The Book of Little Hostas: 200 Small, Very Small, and Mini Varieties by Kathy Guest Shadrack and Michael Shadrack (Timber Press, Inc, Portland, 2010)
After several weeks of absolutely BALMY winter weather here in Calgary (since when is it plus 13 degrees Celsius in January?), we were hit with a blast of the white stuff and falling temperatures yesterday. In an instant, I switched back into hibernation mode (well, sans the hot chocolate and Bailey’s – alas, my cupboards are currently bereft of such essentials, and it was far too windy and chilly to walk to the store to restock). Fortunately, I’ve got quite the stack of gardening books on my kitchen table, enough to fortify my imagination for a few wintery days.

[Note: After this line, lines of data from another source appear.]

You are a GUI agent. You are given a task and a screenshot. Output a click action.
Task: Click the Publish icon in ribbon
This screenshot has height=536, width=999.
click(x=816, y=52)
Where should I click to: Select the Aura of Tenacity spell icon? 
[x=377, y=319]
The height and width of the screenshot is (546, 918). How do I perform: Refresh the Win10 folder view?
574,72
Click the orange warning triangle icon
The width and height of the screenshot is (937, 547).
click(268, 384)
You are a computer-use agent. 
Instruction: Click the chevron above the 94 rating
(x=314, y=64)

The Book of Little Hostas is pure eye candy for me. I’m not sure how I would fit these petite perennials in my flowerbeds as they are currently designed, but I have been thinking of undertaking a serious overhaul over the next few years and maybe I can work in some of these beauties as edging. As the authors state, these are not plants to just plop in a bed willy-nilly – siting them is everything. Due to their size, they can easily be overwhelmed by larger plants; as well, with the massive variety of foliage colour, pattern, and shape, you really want to show little hostas off in their own raised bed or a rockery, perhaps, or in containers.

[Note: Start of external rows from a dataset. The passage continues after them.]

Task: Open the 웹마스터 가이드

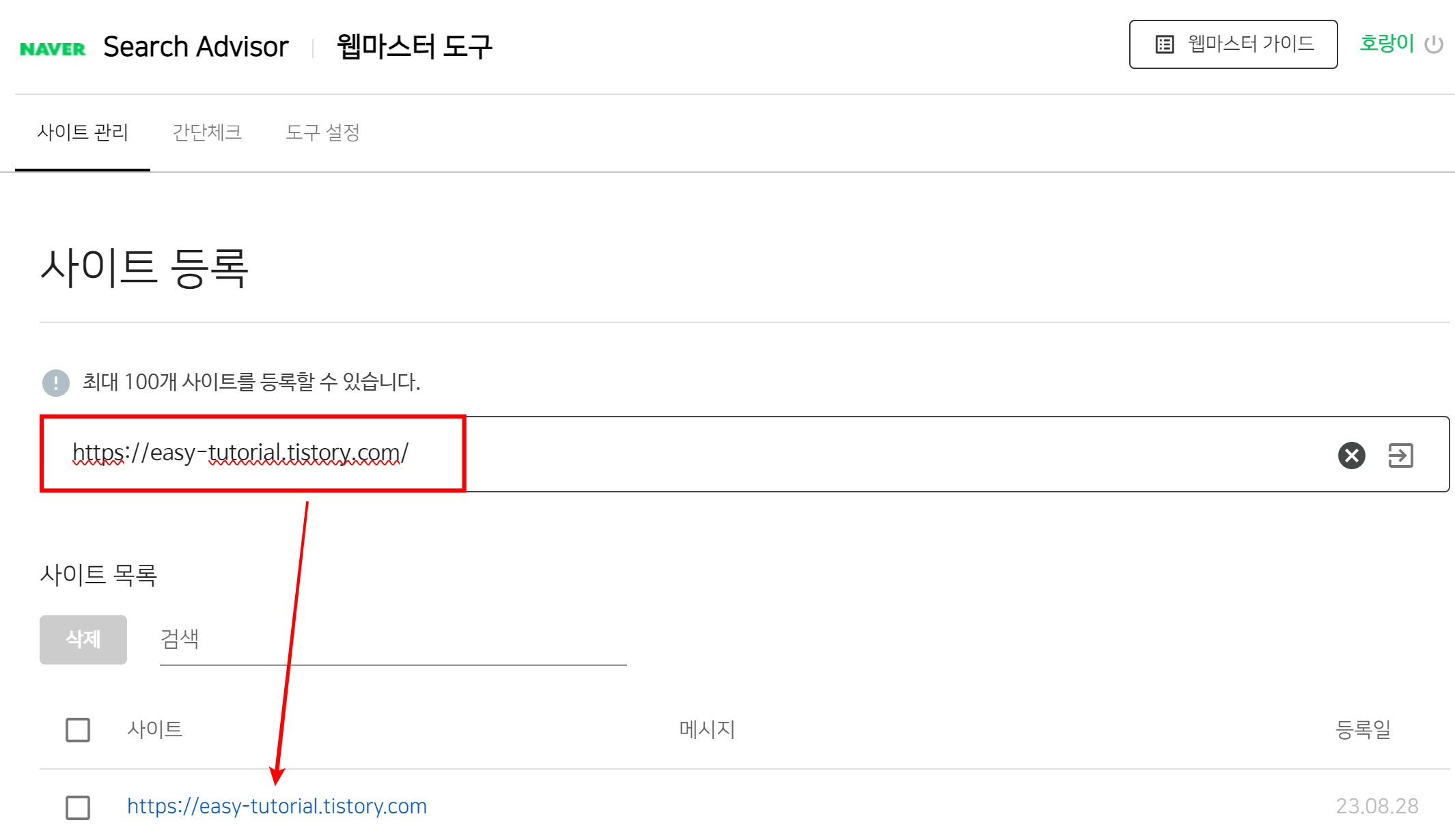Action: [x=1233, y=44]
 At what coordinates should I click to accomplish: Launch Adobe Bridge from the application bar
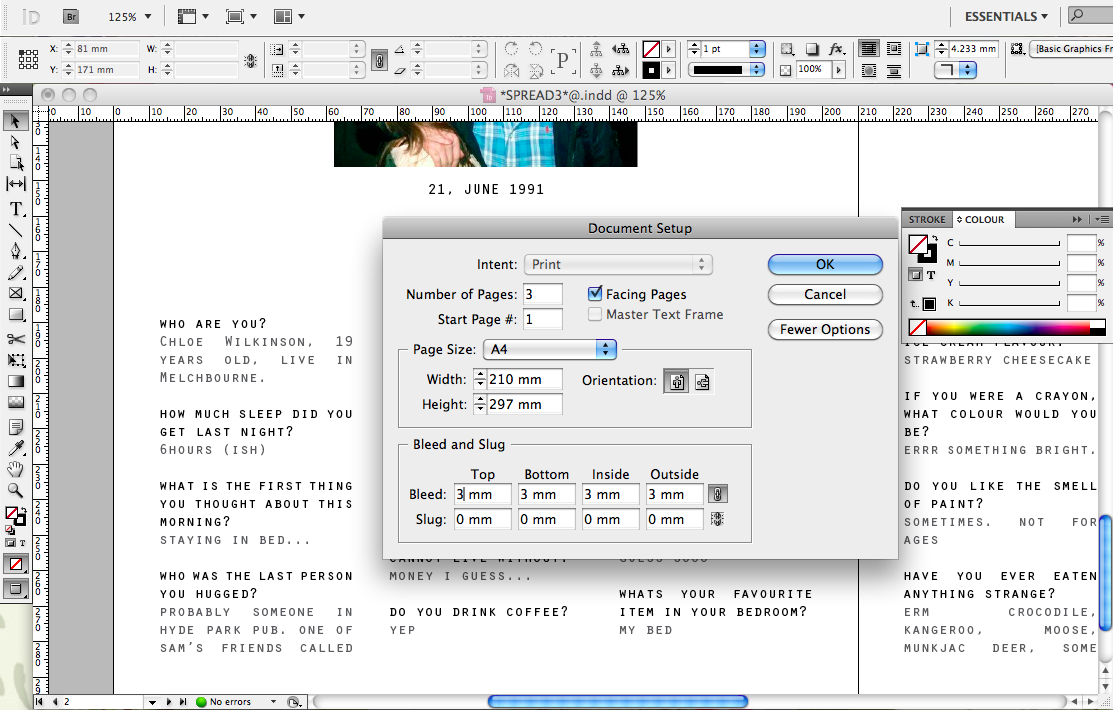point(70,17)
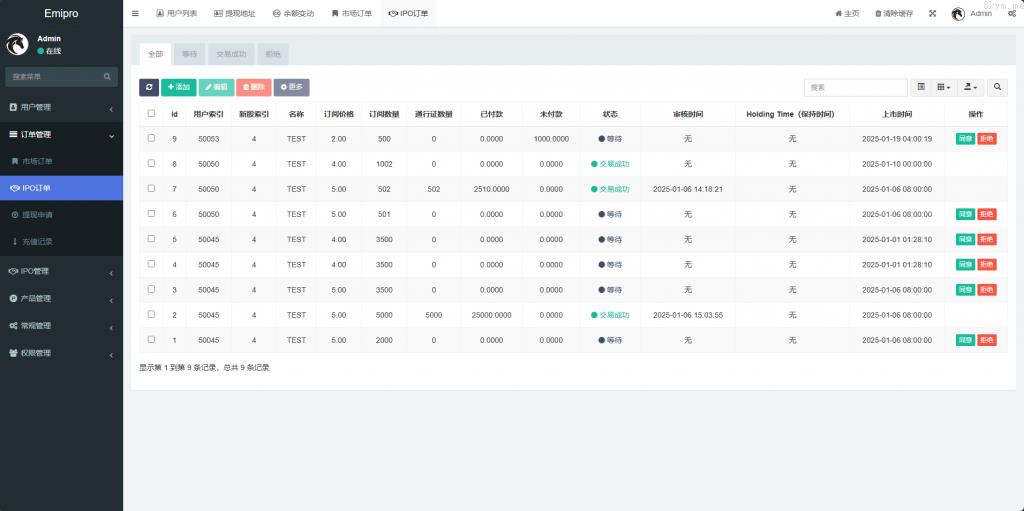Open the columns dropdown grid button
1024x511 pixels.
click(944, 88)
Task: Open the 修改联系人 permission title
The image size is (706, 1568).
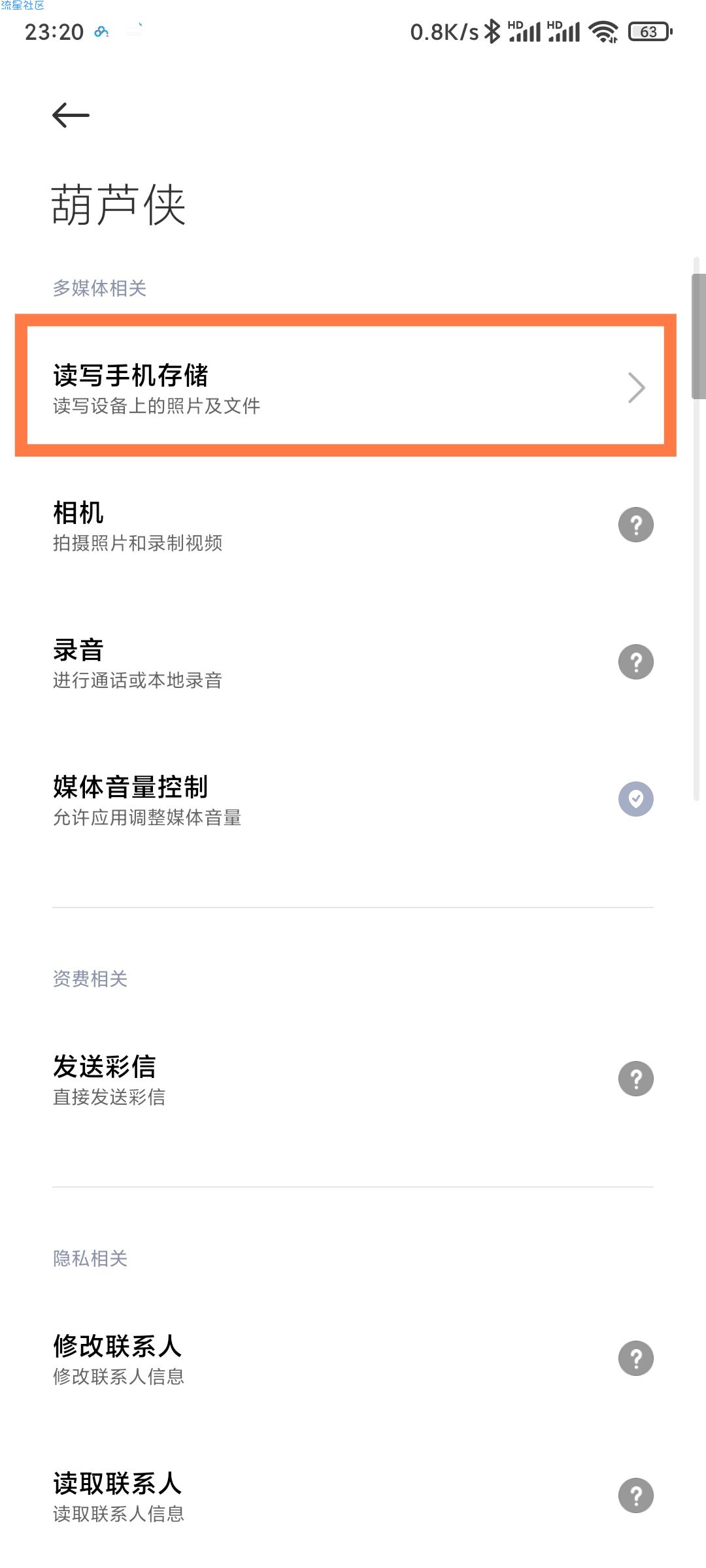Action: tap(118, 1347)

Little hostas have been hybridized primarily with the serious plant collector in mind – since 1996, with the introduction of Hosta ‘Pandora’s Box’ (with beautiful variegated white and blue-green leaves), the whole little hosta trend has mushroomed so much that the American Hosta Society had to create categories to distinguish the miniature from the just “small.” To determine if a hosta is small, very small, or miniature, the size of the leaf blade area is measured: plants with a leaf blade area smaller than approximately 11 cm² is considered miniature, while a small hosta has a leaf blade area between roughly 25 cm² and 60 cm². (Notice the categories don’t make mention of the overall height or spread of the plant, but don’t worry, these are definitely space-saving compared to full-size hostas. I believe in most circles, “miniature” hostas are less than 15 cm in height, and “small” plants are between 15 and 25 cm tall). ¹
Authors Michael Shadrack and Kathy Guest Shadrack carefully outline all of the maintenance and care needs of little hostas, including specific cautions regarding soil and amendments: little hostas, it seems, are far more choosy when it comes to soil type than their bigger siblings. Addressing the collectible nature of these plants, there’s even a section in the book about mapping and labelling cultivars, and a list of things to consider if you plan to journal as you grow your collection.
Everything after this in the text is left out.